After retirement, he worked as part of the Arizona Cardinals broadcast team.

Since retiring from the NFL, Green has shifted his focus to helping improve the health of current and former professional athletes through promoting sleep apnea awareness across the country. He has teamed up with dental icon, David Gergen, and a company called Pro Player Health Alliance to hold free public awareness events in local communities all over the nation. After joining the cause of Pro Player Health Alliance and using his extensive number of connections to players, as of 2016, he has helped get over 1,600 former players successfully treated for sleep apnea.

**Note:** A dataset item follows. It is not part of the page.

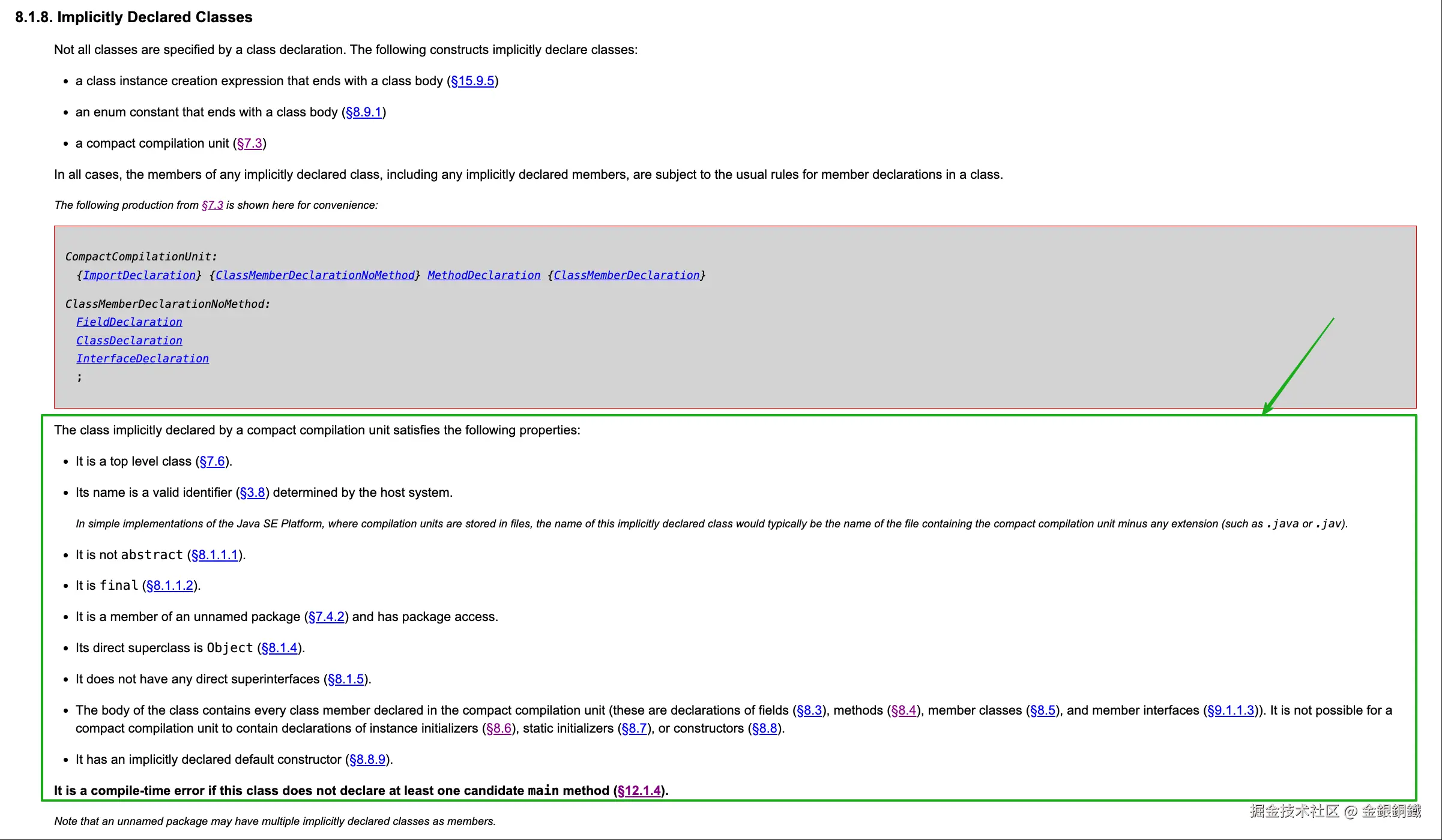Click the §3.8 valid identifier link

[x=252, y=493]
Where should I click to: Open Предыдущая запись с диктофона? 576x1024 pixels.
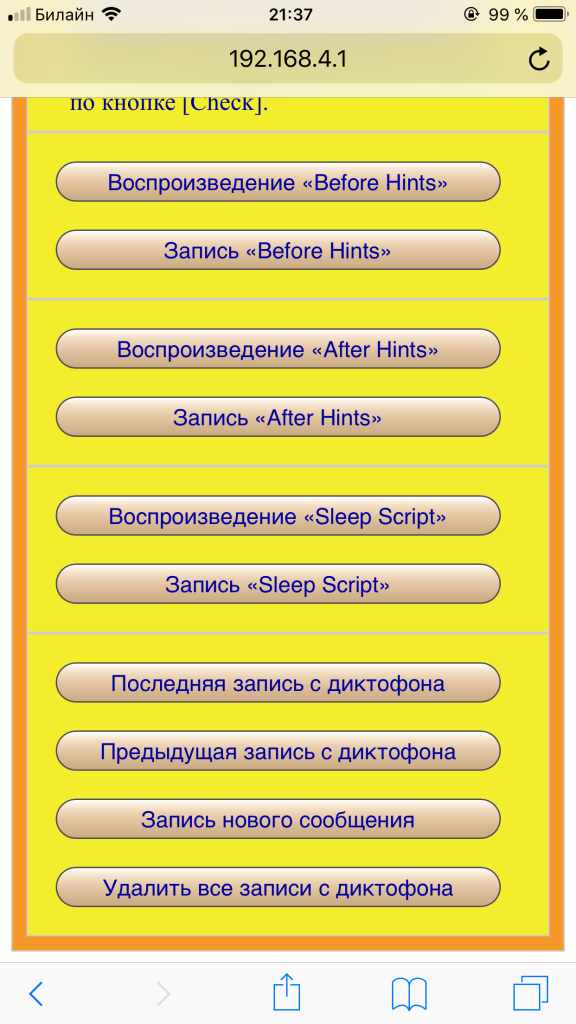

In 2012, Green was diagnosed with kidney disease due to the long-term use of anti-inflammatories during his playing career in the NFL. Following a year of dialysis three days a week, his daughters, Miyosha, 30, and Candace, 26, both offered to donate a kidney to their father. Both daughters were matches, but Miyosha was chosen to donate. Green had successful surgery on November 14 at the Mayo Clinic. He was one of eight named plaintiffs in a class action suit against the league alleging reckless distribution of narcotic painkillers that went on for nearly a decade.